Et si TikTok devenait l'une des sources d'information les plus importantes d'un conflit possible entre la Russie et l'Ukraine? La question est rhétorique: comme l'explique Wired, la plateforme de vidéo offre déjà aux gouvernements et aux professionnels de l'«open source intelligence» (OSINT), tel l'excellent site Bellingcat, des renseignements précis et utiles pour savoir ce qui se cache derrière les alertes de Washington ou les réponses de Moscou.
En Ukraine, du côté Russes voire dans la Biélorussie voisine, qui pourrait devenir un acteur majeur d'un conflit que Joe Biden ne cesse de dire proche malgré les annonces de retrait du Kremlin, depuis largement contredites, TikTok fourmille de vidéos de tanks russes surgissant dans le quotidien et sur les routes tranquilles des habitants du coin.
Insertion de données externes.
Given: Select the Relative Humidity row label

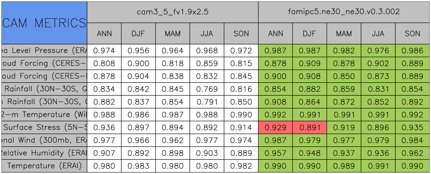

Russian tanks in Kurskpic.twitter.com/0AWEazhNaY
— marqs (@MarQs__) February 5, 2022
Курск pic.twitter.com/OMC6pkQQDL
— IgorGirkin (@GirkinGirkin) February 12, 2022
Малиновий , Курська обл. 07.02.2022 pic.twitter.com/wT6DqG4ja7
— 4emberlen (@4emberlen) February 9, 2022
Ces petites vidéos, publiées sur TikTok et relayées partout ailleurs, ne font pas que le bonheur de réseaux sociaux chauffés à blanc. Comme les images satellites fournies par des acteurs comme Maxar, qui ont par exemple permis de découvrir la construction russe d'un bien surprenant pont militaire sur la rivière Pripyat, en pleine zone d'exclusion de Tchernobyl, elles donnent de solides indications à divers acteurs sur ce qui se passe réellement dans ces zones.
«Il y a beaucoup de données dans tout ça», explique ainsi à Wired Benjamin Strick, responsable des enquêtes pour le Center for Information Resilience (CIR), une organisation non gouvernementale dont la mission est «d'identifier, de contrer et de dévoiler des opérations d'influence».
Le peuple espion
Depuis quelques semaines, le CIR et d'autres organes spécialisés dans l'OSINT utilisent ces vidéos pour en confirmer ou infirmer la véracité, notamment en comparant certains de leurs détails spécifiques à la réalité du terrain grâce à des images satellites ou photos plus anciennes des lieux.
Et si les sources, images ou photos prises et publiées par de simples citoyens, sont nombreuses, «TikTok est clairement l'une des plateformes principales utilisées pour documenter tout ceci», précise Eliot Higgins, fondateur de Bellingcat.
Benjamin Strick du CIR note également que si nombre de ces vidéos sont capturées par des personnes lambda, simplement étonnées de voir des convois massifs de tanks bloquer la circulation de leur bled tranquille, d'autres semblent être publiées de manière plus délibérée par des comptes créés avec cet objectif spécifique.
Dans les deux cas, elles sont si nombreuses que les équipes du Center for Information Resilience a développé un algorithme spécifique, capable d'aller fouiner les flux infinis de TikTok pour y dénicher toutes ces vidéos montrant des mouvements militaires à la frontière ukrainienne, y compris en Biélorussie.
As part of a joint monitoring #osint task-force of Russian troop movements together with @CITeam_en and @the_ins_ru, so far we see no evidence of a withdrawal of RU troops from the Ukraine border.
— Christo Grozev (@christogrozev) February 15, 2022
Des données précieuses qui ont permis à Bellingcat ou d'autres spécialistes de l'OSINT déclarés comme indépendants, tels la Conflict Intelligence Team ou Insiders, basés à Moscou, de confirmer les récentes déclarations de l'OTAN: non, les troupes russes ne sont pas retournées dans leurs casernes et oui, une invasion continue à menacer.